### Source data
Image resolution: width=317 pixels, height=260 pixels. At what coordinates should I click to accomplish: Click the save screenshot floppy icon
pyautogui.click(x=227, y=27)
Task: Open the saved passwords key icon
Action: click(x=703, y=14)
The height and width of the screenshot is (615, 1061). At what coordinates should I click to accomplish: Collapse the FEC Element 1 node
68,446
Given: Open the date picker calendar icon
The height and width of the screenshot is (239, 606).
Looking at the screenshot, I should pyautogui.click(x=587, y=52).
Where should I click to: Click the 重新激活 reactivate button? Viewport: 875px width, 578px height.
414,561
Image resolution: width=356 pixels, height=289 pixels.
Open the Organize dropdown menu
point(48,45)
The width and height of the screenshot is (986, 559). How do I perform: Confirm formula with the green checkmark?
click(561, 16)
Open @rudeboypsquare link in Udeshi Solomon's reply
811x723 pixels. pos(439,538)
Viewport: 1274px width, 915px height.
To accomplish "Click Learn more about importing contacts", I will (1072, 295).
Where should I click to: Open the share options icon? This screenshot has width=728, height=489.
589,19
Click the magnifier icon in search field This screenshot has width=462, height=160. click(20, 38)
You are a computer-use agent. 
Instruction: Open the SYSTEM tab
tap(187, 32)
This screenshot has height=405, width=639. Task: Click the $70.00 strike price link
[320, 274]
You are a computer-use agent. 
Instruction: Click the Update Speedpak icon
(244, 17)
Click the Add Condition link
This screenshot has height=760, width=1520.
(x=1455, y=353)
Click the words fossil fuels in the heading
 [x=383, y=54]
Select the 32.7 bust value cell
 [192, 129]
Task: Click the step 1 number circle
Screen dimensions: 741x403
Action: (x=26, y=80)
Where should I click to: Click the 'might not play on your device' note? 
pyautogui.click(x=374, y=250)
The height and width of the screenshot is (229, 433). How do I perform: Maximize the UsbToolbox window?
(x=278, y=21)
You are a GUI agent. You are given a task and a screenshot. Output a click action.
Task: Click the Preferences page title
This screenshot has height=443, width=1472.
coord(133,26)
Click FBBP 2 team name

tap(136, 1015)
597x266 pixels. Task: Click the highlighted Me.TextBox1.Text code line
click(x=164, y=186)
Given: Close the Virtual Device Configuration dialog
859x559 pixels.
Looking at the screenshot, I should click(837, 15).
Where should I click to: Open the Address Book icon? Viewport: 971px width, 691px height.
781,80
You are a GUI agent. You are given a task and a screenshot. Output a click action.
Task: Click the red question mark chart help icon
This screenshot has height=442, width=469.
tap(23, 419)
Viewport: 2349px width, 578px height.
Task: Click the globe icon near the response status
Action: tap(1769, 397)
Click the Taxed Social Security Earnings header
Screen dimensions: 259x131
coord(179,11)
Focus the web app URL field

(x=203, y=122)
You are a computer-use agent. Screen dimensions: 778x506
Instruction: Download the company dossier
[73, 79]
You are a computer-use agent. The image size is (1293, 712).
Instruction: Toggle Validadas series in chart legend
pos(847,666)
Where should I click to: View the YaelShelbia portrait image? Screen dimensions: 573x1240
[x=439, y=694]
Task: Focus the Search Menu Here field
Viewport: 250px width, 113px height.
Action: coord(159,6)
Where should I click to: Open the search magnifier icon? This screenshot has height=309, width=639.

### What the task requires
Would you please copy, word for word, everything above from the line containing "Click the Add Condition link" down to the line containing "Task: Click the step 1 number circle", those two lines included?

### Response to this task
Click the Add Condition link
This screenshot has height=760, width=1520.
(x=1455, y=353)
Click the words fossil fuels in the heading
 [x=383, y=54]
Select the 32.7 bust value cell
 [192, 129]
Task: Click the step 1 number circle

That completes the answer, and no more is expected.